Exhibition: 12 February – 18 April

Maddox Arts is delighted to announce the opening of Willard Boepple’s The Sense of Things, an exhibition uniting a broad selection of work by the celebrated, New York-based artist. By placing recent work alongside that of historical pieces the exhibition traces the artist’s trajectory over several decades, following the ebb and flow of his attentions and hopes to present a rounded picture of a career dedicated to the formation of an intuitive, visual language all of his own.

At a first glance the viewer may be challenged to find commonality amongst the different modes and styles utilized by the artist but as Karen Wilkins observes in a recent monograph of the artist’s work published by Lund Humphries:

“The connection between thing and person— proves to be the conceptual thread that links this apparently omnivorous artist’s sources. What all of Boepple’s diverse stimuli have in common is that they are things used, manipulated, or inhabited in some way by human beings”

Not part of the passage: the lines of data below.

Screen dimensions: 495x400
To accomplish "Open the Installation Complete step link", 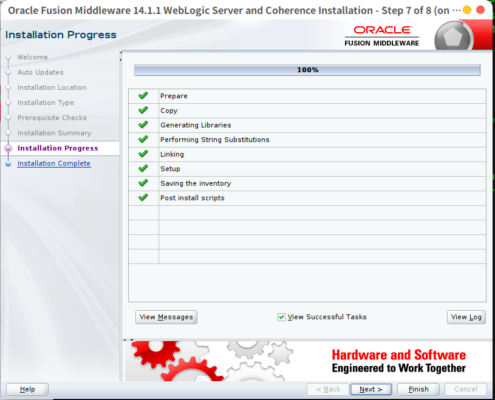I will point(54,163).
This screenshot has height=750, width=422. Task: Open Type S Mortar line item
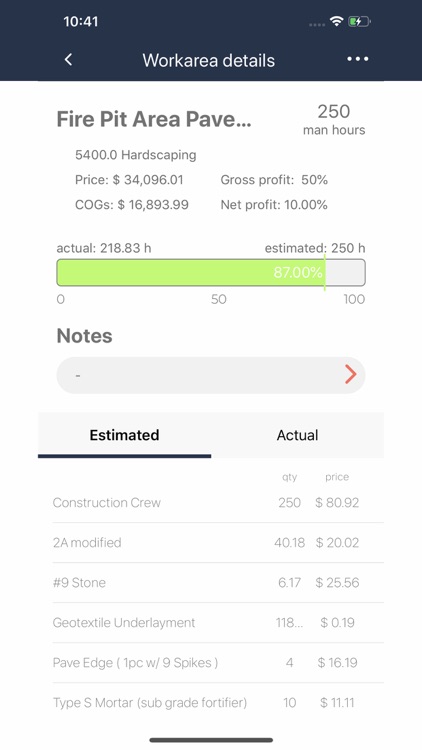(x=211, y=703)
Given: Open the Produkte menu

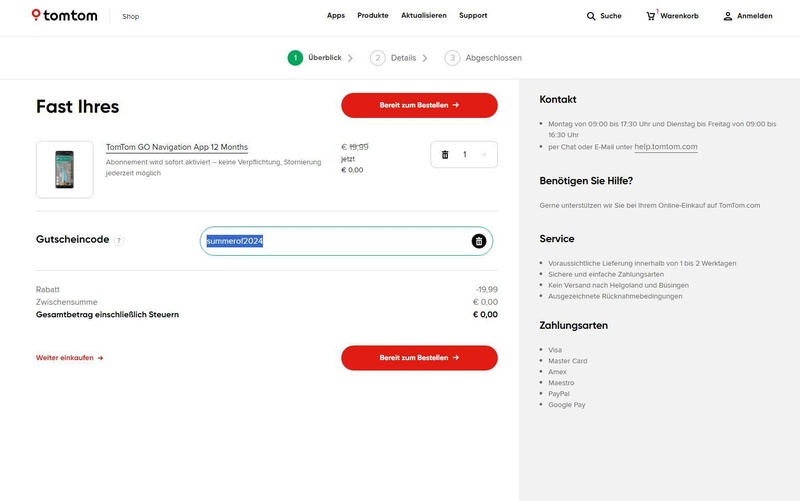Looking at the screenshot, I should point(373,16).
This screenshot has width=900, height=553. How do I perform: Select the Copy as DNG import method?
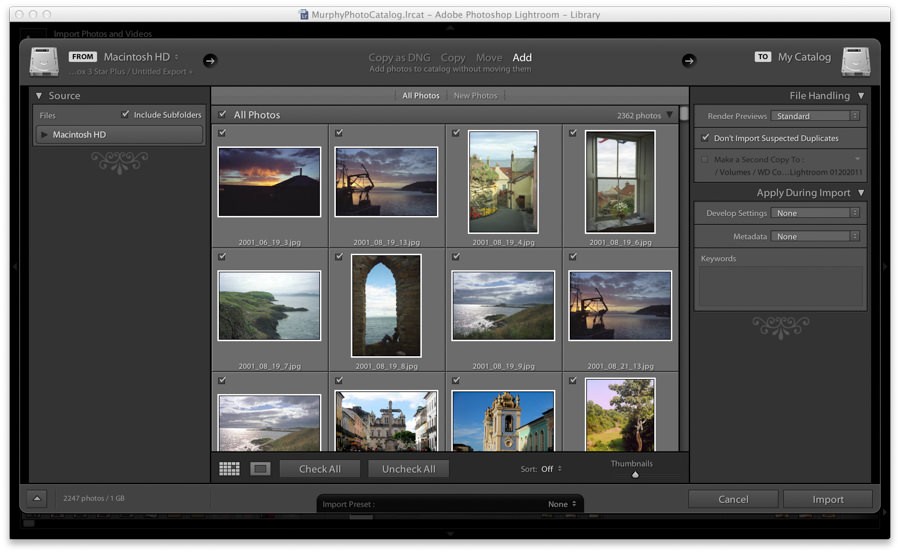[400, 58]
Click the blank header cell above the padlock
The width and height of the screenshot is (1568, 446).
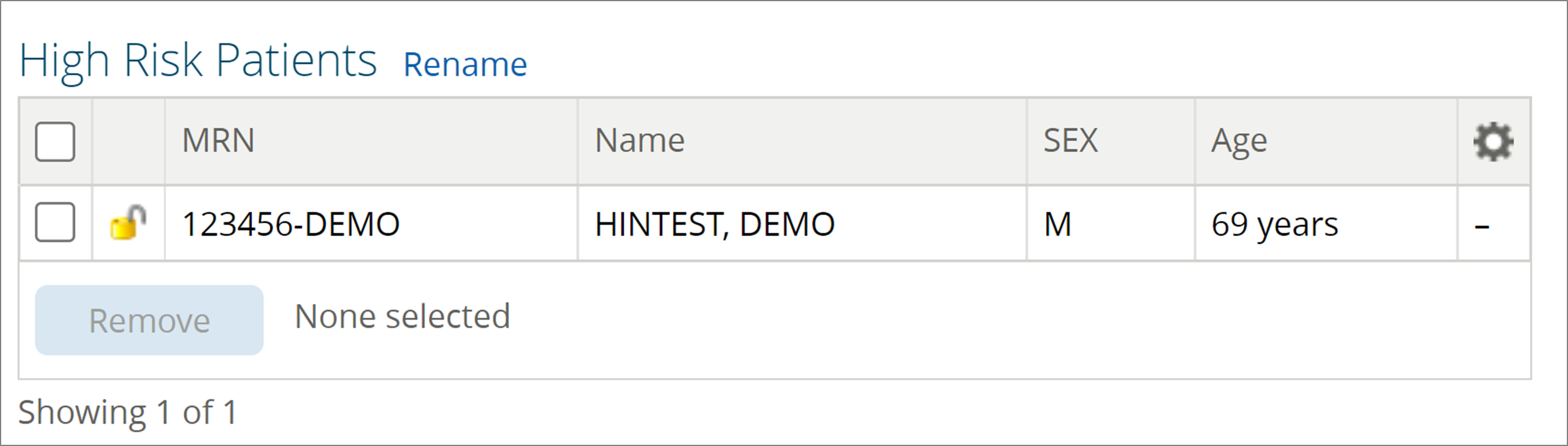pyautogui.click(x=128, y=142)
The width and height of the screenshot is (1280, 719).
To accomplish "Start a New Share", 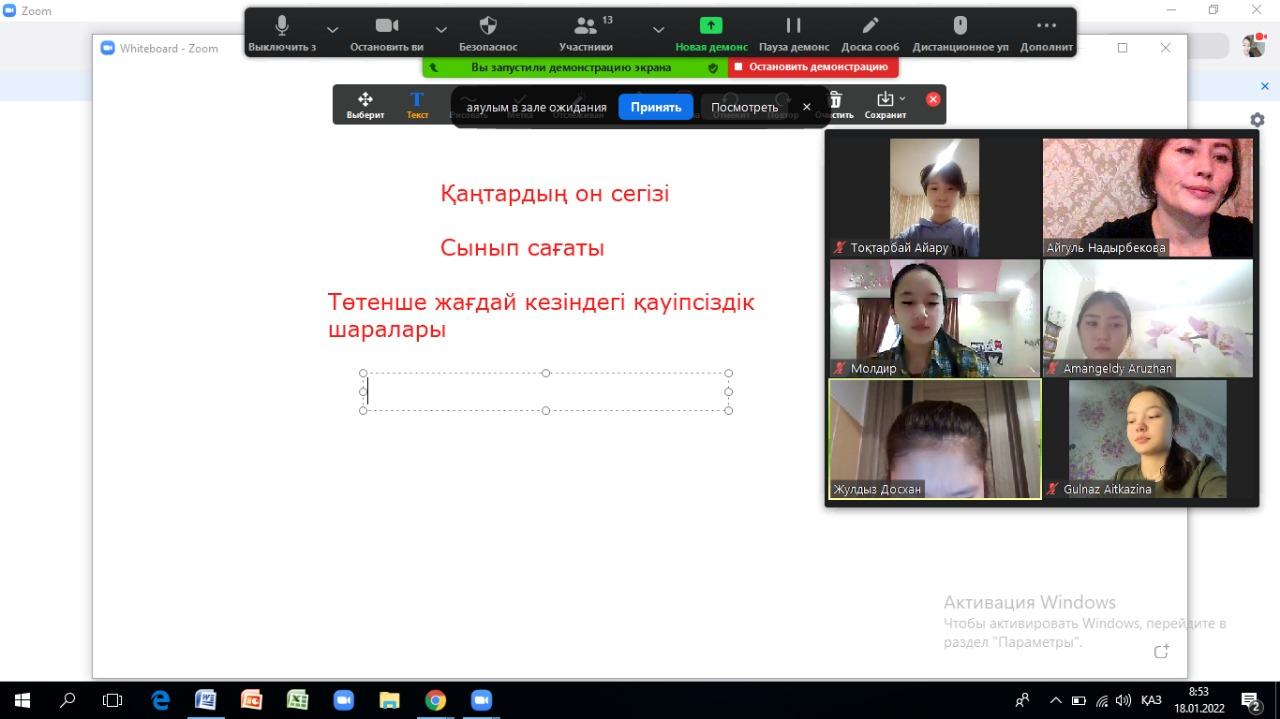I will [711, 27].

So we see it is a preoccupation with the anatomy of everyday objects that distinguishes the artist’s oeuvre. By recasting the form of such objects we are invited to reappraise their purpose and glimpse a beauty beyond their common functionality. The utilization of the materials and production methods more commonly associated with industry and design further reinforces our sense of ambiguity towards these objects, as the familiar is recast with a sense of mystery. As the artist himself remarks of his relationship with his artistic forbears:

“Abstract sculpture removed itself from the figure via the Minimalists…It was such an extreme step. By getting back to what the body uses, I can deal with the world we build around us—things like tables and chairs that are part of our visual vocabulary.”

Together the exhibition offers a portrait of an artist, who has consistently found harmony in his surroundings, and who’s work offers us a vision of a world of sentient things who’s real value far outstrips their worldly necessity.

Willard Boepple was born in Bennington, Vermont in 1945, and grew up in Berkeley, California. He studied at the Skowhegan School of Painting and Sculpture (1963), the University of California at Berkeley (1963-64), RISD (1967) and CUNY City College (1968). After teaching at Bennington College and the School of the Museum of Fine Arts in Boston, he returned to New York, where he has lived for over thirty years. He has exhibited widely here and abroad, at galleries including Acquavella, André Emmerich, Tricia Collins and Broadbent Gallery, London. His work belongs to such noted institutions as the Metropolitan Museum of Art, the Museum of Fine Arts, Boston, the Storm King Art Center and The Fitz William Museum in Cambridge, UK. Boepple served as chairman of the Triangle Artists’ Workshop for twenty years, an artist residency program that he helped replicate in Africa and the Caribbean.

The exhibition will coincide with the publication of The Sense of Things by Karen Wilkin printed by Lund Humpries with a forward by Michael Fried, copies of which will be available from the gallery.